Text provided
Start of Block

#IMWAYR August 31, 2015

It's Monday again and time to check in with Jen From Mentor Texts and Kellee and Rickie from Unleashing Readers to discover what other readers who participate in #IMWAYR, the children's lit version, have been reading and what they think of those titles. It's guaranteed to get you excited about a few new reads! 

There's only one week left till school starts and I return to work, and only 6 days or 5 sleeps till my son's wedding! There are lists, and then lists of lists. I've managed to get this post under control only because I've been writing bits as I finish reading or listening. I hope to read as many posts as possible this week, but may not take time to comment. I promise to try and be back in form in a couple of weeks. 

FINISHED

Cinder by Marissa Meyer narrated by Rebecca Soler

4 stars
I picked this book because it came in a box of donations, and a couple of my readers have devoured the series. Since this was the box that contained Patrick Ness' Chaos Walking trilogy, I was worried about its appropriateness for my elementary school readers. 
Not only is it perfectly fine content wise for my older readers, it turned out to be a delightful read! It is a wonderful combination of fairytale and science fiction.

Cinder is a cyborg who works as a mechanic to support her family. While working one day, Prince Kai showed up asking her to fix an older android that had sentimental value to him. It turns out that the prince didn't tell her everything about it. 

Cinder lives with her two stepsisters and stepmother, who is her legal guardian. When the younger of the two girls, Peony, became ill with the plague, her stepmother donated Cinder for plague research. Cinder survived her time as a research subject and returned home, knowing that it was only a matter of time before her stepmother tried to get rid of her again.

Meanwhile, Prince Kei has his hands full with an evil queen from the moon who plans to achieve a peace treaty by forcing the prince into marrying her. His only hope is that rumors of the evil queen's mysterious niece being alive are true.

End of Block

Collected data:
Start of Block

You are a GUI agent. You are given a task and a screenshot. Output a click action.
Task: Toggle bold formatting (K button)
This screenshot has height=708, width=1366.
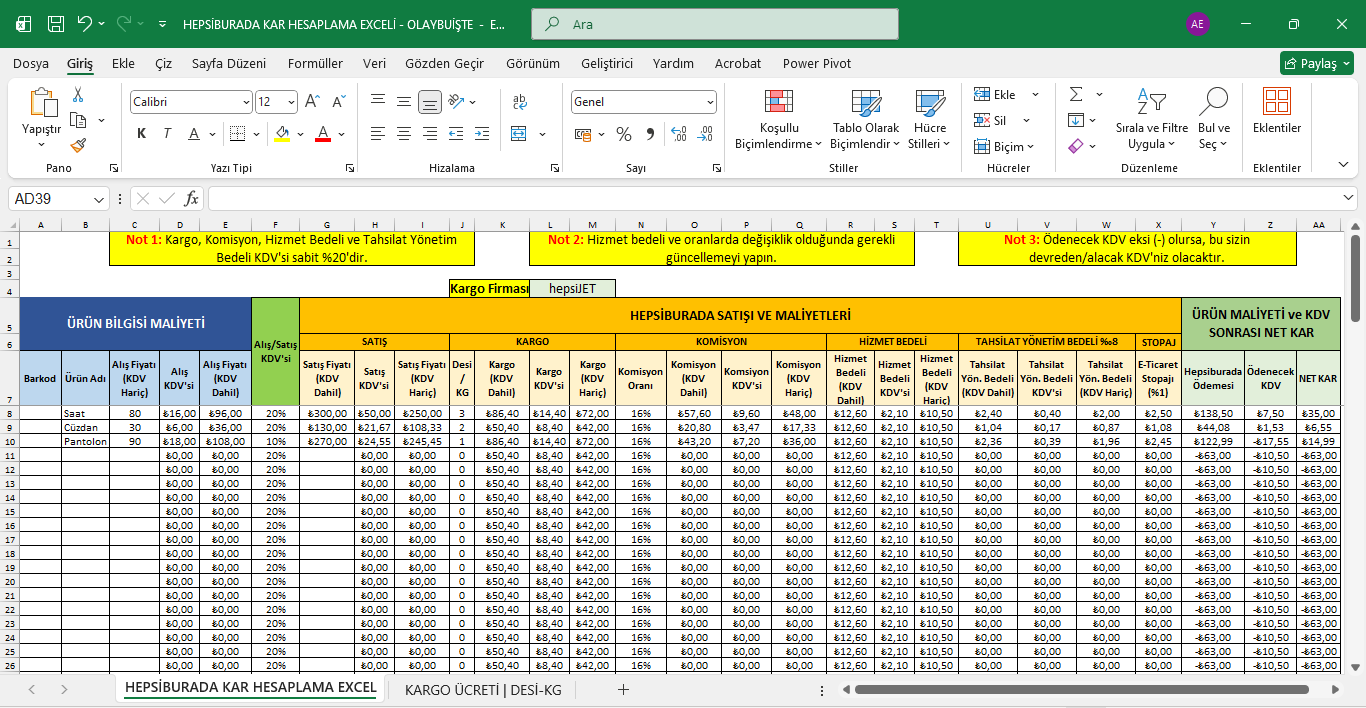(141, 134)
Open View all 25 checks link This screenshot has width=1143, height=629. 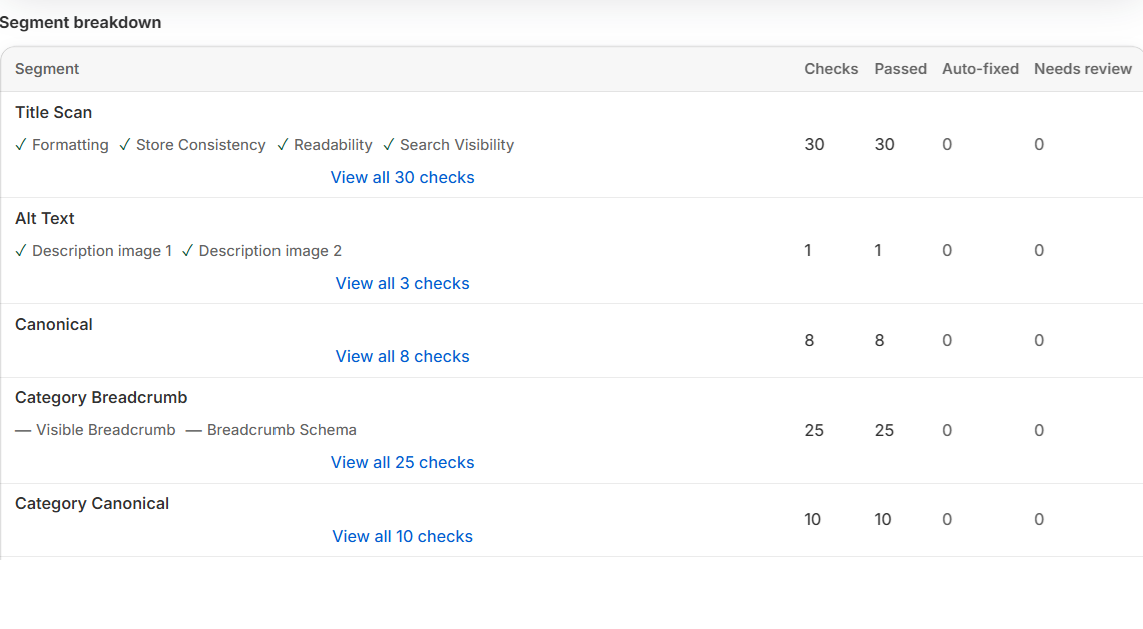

End of Block

Your objective
Return the #IMWAYR August 31, 2015 post above word for word, from its title to its final sentence.

Task output
#IMWAYR August 31, 2015

It's Monday again and time to check in with Jen From Mentor Texts and Kellee and Rickie from Unleashing Readers to discover what other readers who participate in #IMWAYR, the children's lit version, have been reading and what they think of those titles. It's guaranteed to get you excited about a few new reads! 

There's only one week left till school starts and I return to work, and only 6 days or 5 sleeps till my son's wedding! There are lists, and then lists of lists. I've managed to get this post under control only because I've been writing bits as I finish reading or listening. I hope to read as many posts as possible this week, but may not take time to comment. I promise to try and be back in form in a couple of weeks. 

FINISHED

Cinder by Marissa Meyer narrated by Rebecca Soler

4 stars
I picked this book because it came in a box of donations, and a couple of my readers have devoured the series. Since this was the box that contained Patrick Ness' Chaos Walking trilogy, I was worried about its appropriateness for my elementary school readers. 
Not only is it perfectly fine content wise for my older readers, it turned out to be a delightful read! It is a wonderful combination of fairytale and science fiction.

Cinder is a cyborg who works as a mechanic to support her family. While working one day, Prince Kai showed up asking her to fix an older android that had sentimental value to him. It turns out that the prince didn't tell her everything about it. 

Cinder lives with her two stepsisters and stepmother, who is her legal guardian. When the younger of the two girls, Peony, became ill with the plague, her stepmother donated Cinder for plague research. Cinder survived her time as a research subject and returned home, knowing that it was only a matter of time before her stepmother tried to get rid of her again.

Meanwhile, Prince Kei has his hands full with an evil queen from the moon who plans to achieve a peace treaty by forcing the prince into marrying her. His only hope is that rumors of the evil queen's mysterious niece being alive are true.